> [REQUIREMENTS]:
Translate this sentence from the profile of Kristopher Dukes into Spanish: "A writer and editor since childhood, Dukes has had many years to hone her signature voice."

Girl Talk with Kristopher Dukes
By Denise Tong
Reading Kristopher Dukes’ blog is a bit like reading a love letter: While gabbing about her latest shopping finds and her enduring thirst for soy lattes, she calls her fans “dolls” and “lovelies,” and sometimes signs her posts with “French kisses.” But as much as she adores her readers, it’s abundantly clear that her true love is fashion.
It’s not just the strength of her sartorial devotion that drives a steady stream of visitors to her site each month; it’s the engagingly chatty way that she dishes on both haute couture and street fashion; her writing is as sophisticated and knowledgeable as it is fresh and fun.
A writer and editor since childhood, Dukes has had many years to hone her signature voice. While still in her teens, she co-founded non-profit publication Tyro, was a freelance contributor to local L.A. publications, and was published in national magazine Teen Ink.

> [DATASET SECTION]:
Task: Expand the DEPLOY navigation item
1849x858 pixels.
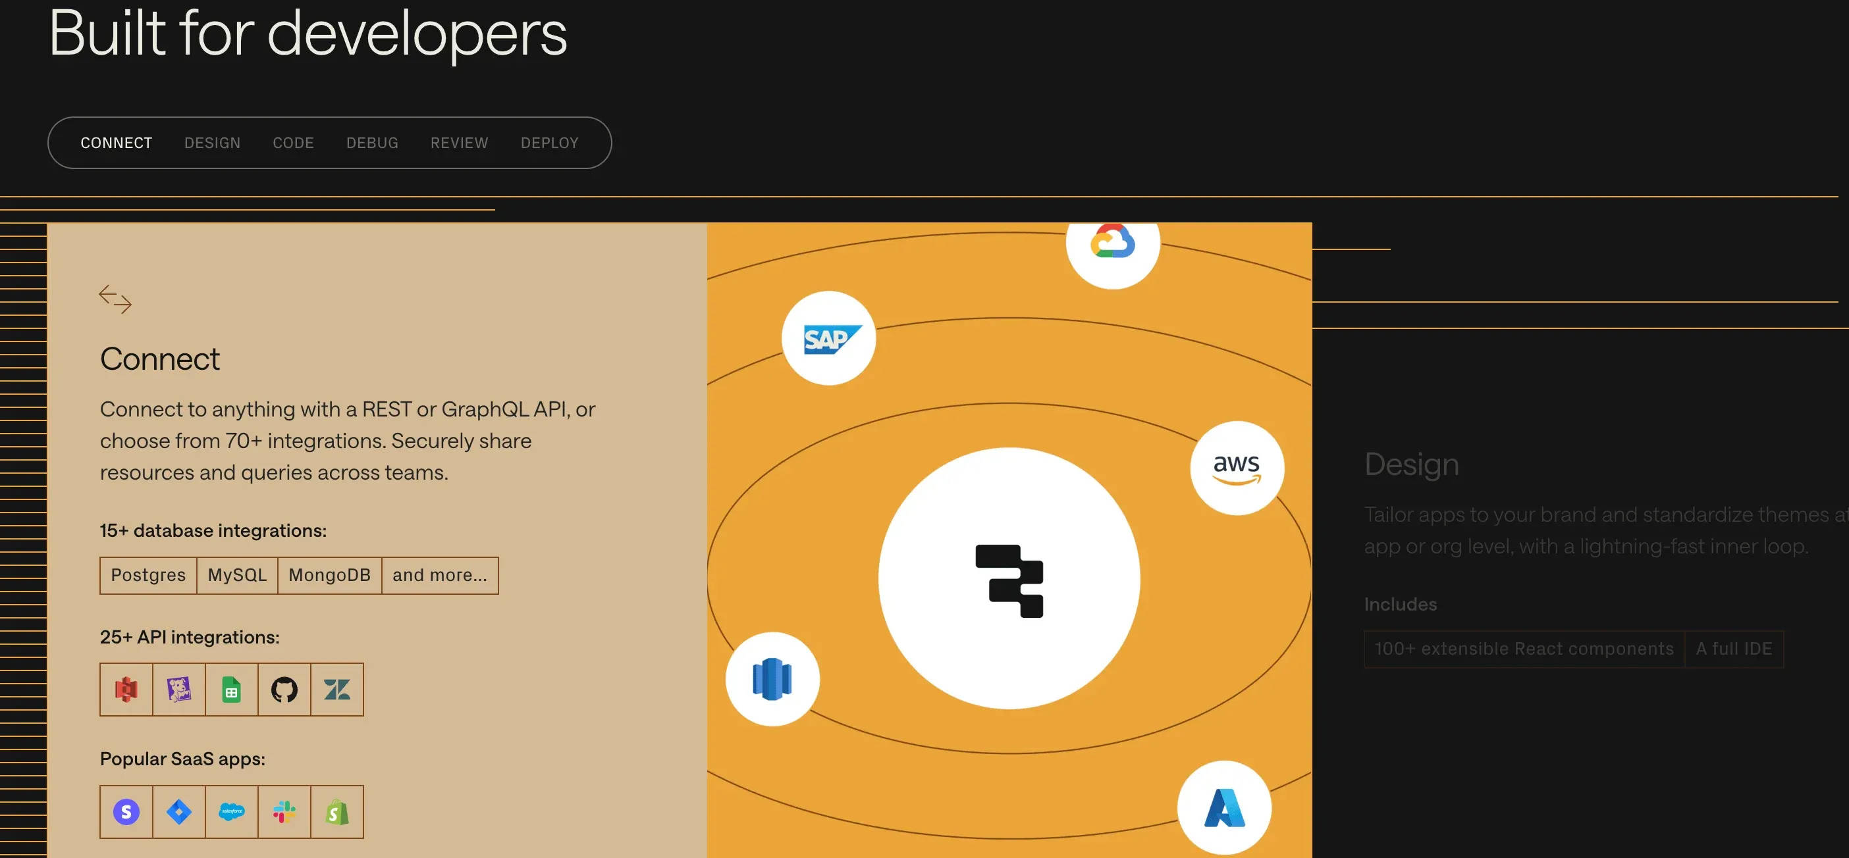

> [TASK ANSWER]:
Escritora y editora desde la infancia, Dukes ha tenido muchos años para perfeccionar su voz característica.